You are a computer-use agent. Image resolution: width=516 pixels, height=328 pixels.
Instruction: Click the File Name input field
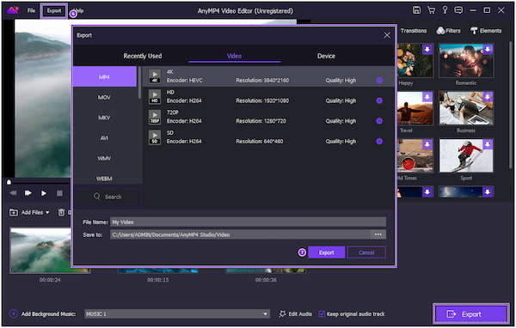click(249, 222)
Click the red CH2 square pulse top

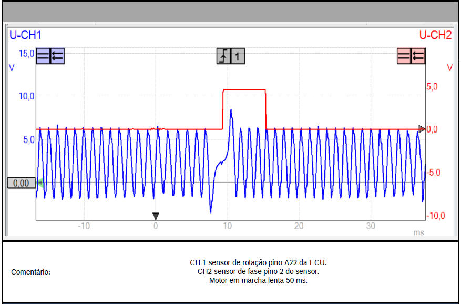pos(244,90)
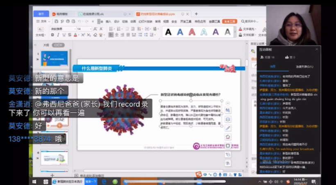Open the 文本工具 ribbon tab
The height and width of the screenshot is (185, 336).
point(229,21)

************

An exact repetition of the listing is needed, with the pictures dropped.

You are a computer-use agent. Image resolution: width=516 pixels, height=328 pixels.
Instruction: Click the File Name input field
click(249, 222)
Click the red CH2 square pulse top

pos(244,90)
Open the 文本工具 ribbon tab
The height and width of the screenshot is (185, 336).
point(229,21)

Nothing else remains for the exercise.